Elena Milachina enquête inlassablement sur les sujets sensibles en Russie, et dans le Caucase du Nord en particulier. Ce qui l’a amenée à publier, le 12 avril, un reportage dans lequel elle raconte que les personnes infectées en Tchétchénie sont assimilées à des terroristes à combattre "avec les méthodes appropriées", si bien que des malades préfèrent mourir chez eux du coronavirus plutôt que de révéler leur contamination. Elle rapporte aussi les arrestations de personnes soupçonnées d’avoir enfreint les règles de confinement et le manque criant de matériel médical. Elle se demande enfin si les tests de dépistage ne sont pas effectués surtout sur le dirigeant tchétchène et son entourage.
Dès le lendemain, Ramzan Kadyrov, dans un discours relayé sur Instagram, a menacé Novaïa Gazeta et Elena Milachina, demandant ouvertement pourquoi le Service fédéral de sécurité (FSB) et Gazprom (qui, selon lui, finance le journal) les laissaient écrire des "mythes mensongers". "Si vous n’empêchez pas ces inhumains de dire du mal de nous, nous nous transformerons en bandits", dit-il. "L’un [d’entre nous] prendra cette responsabilité et purgera sa peine, comme l’exige la loi. Il fera son temps et ensuite il sera libéré !" Deux jours plus tard, les instances fédérales russes de contrôle de l’information exigeaient que le journal retire le reportage de son site, faisant valoir - sans les identifier - qu’il contenait des "informations inexactes" menaçant la sécurité publique.

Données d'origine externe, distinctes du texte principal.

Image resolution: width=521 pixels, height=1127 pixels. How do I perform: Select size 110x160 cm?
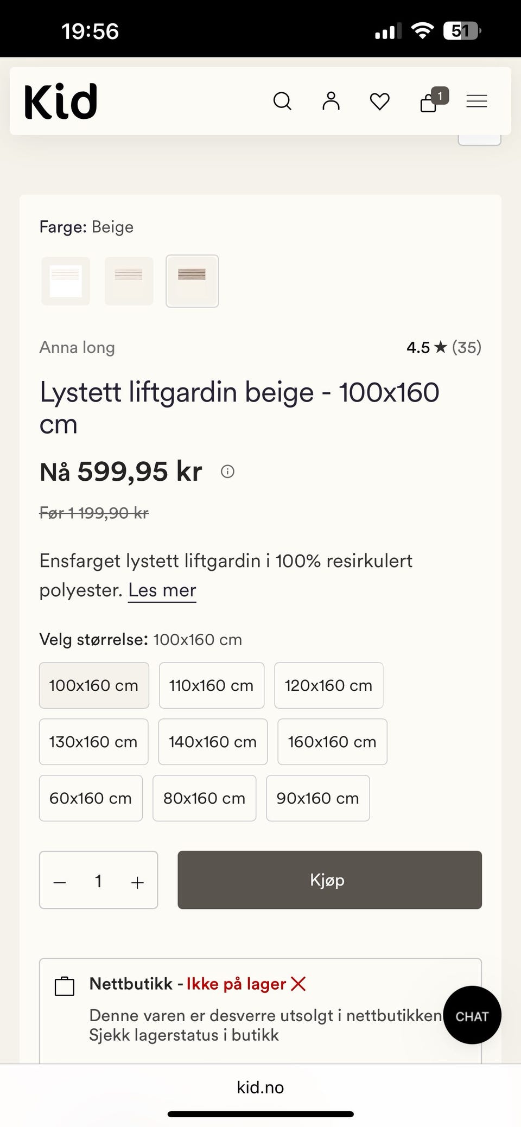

Elena Milachina n’est pas du genre à s’inquiéter pour rien. Six collègues de sa rédaction, dont Anna Politkovskaïa, ont déjà été tués. Elle-même a été agressée le 6 février à Grozny, où elle était venue assister au procès du blogueur Islam Noukhanov, auteur de propos critiques sur le train de vie luxueux des élites tchétchènes. Elle a accusé les autorités d’avoir orchestré l’attaque mais, dans sa vidéo récente, Ramzan Kadyrov conteste : "Il n’y a pas un seul témoin !"
Le Comité pour la protection des journalistes a appelé les autorités russes à condamner les menaces du dirigeant et assurer la sécurité d’Elena Milachina. Mais la journaliste n’y croit pas vraiment. "L’État ne veut pas me défendre."